Os artigos seguintes da Lei de Anistia apresentam seu caráter restrito e de reciprocidade. São considerados como crimes conexos aqueles de qualquer natureza relacionados a crimes políticos ou que tiveram motivação política. Denunciado pelos críticos do projeto aprovado como um eufemismo para garantir a “impunidade dos que sequestraram, prenderam ilegalmente, torturaram e mataram, sob a capa de serviço à nação e de luta contra os subversivos” (RODEGHERO, 2014, p. 106), especificamente seu parágrafo 1º aponta na direção do esquecimento desejado pelo programa governamental em nome da pacificação nacional, protegendo o Estado e seus agentes de uma culpabilização, demanda já possível naquele momento. Sob outra perspectiva, o artigo seguinte exclui do benefício da anistia os que foram condenados pela prática de crime de terrorismo, assalto, sequestro e atentado pessoal, os denominados “crimes de sangue”, bem como determina o prazo de um ano a partir da vigência da lei para a atuação dos anistiados em partido político legalmente constituído.

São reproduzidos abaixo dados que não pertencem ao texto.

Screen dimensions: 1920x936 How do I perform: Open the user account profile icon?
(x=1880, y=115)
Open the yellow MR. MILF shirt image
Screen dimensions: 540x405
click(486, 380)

Na mensagem nº 59, de 28 de junho de 1979, que abre o projeto de lei, João Batista Figueiredo contextualiza a anistia no bojo de uma nova política brasileira inserida na superação de um período que “requerera procedimentos às vezes traumáticos e de caráter excepcional”. Nestes termos, podemos conceber a anistia como
um ato unilateral de Poder, mas pressupõe, para cumprir sua destinação política, haja, na divergência que não se desfaz, antes se reafirma pela liberdade, o desarmamento dos espíritos pela convicção da indispensabilidade da coexistência democrática. A anistia reabre o campo de ação política, enseja o reencontro, reúne e congrega para a construção do futuro e vem na hora certa (CONGRESSO NACIONAL, COMISSÃO MISTA SOBRE ANISTIA, 1982, p. 16).
Dentro deste ato, que o presidente considera como significativo e profundo, são embutidos a reciprocidade e o espírito de conciliação para a pacificação nacional, baseando-se em uma alardeada e revisitada tradição de anistias do Brasil. São evitados, assim, pretextos para se cultivar animosidades, revanchismos ou “sentimentos divisionistas”, conforme enfatizava o senador Marcos Freire (MDB/PE), na tentativa de emplacar um substitutivo no projeto de lei através da emenda nº 1. Neste projeto de lei foram encaminhadas 305 emendas propondo alterações e inclusões de artigos, evidenciando os embates e os rumos que o projeto deveria tomar sobre abertura, mesmo que estes sejam divergentes daqueles que os movimentos sociais pressionavam. Na leitura do deputado Roberto Freire, também do MDB-PE, a anistia “promulgada em 1979 não foi aquela que o povo desejava. Parcial e restrita cometeu injustiça e descriminações odiosas e incompatíveis com a própria ideia da Anistia, tal como universalmente conhecida” (CONGRESSO NACIONAL, 1982, p. 16).
Acesse aqui a compilação dos embates durante a Comissão Mista para apreciação no Congresso Nacional.
[1] O Ato Institucional nº 2, de 27 de outubro de 1965, estabeleceu o bipartidarismo. A partir de então, somente duas agremiações políticas coexistiram: o Movimento Democrático Brasileiro (MDB) e Aliança Renovadora Nacional (ARENA). Este quadro manteve-se até a reforma partidária implementada pelo Governo Figueiredo.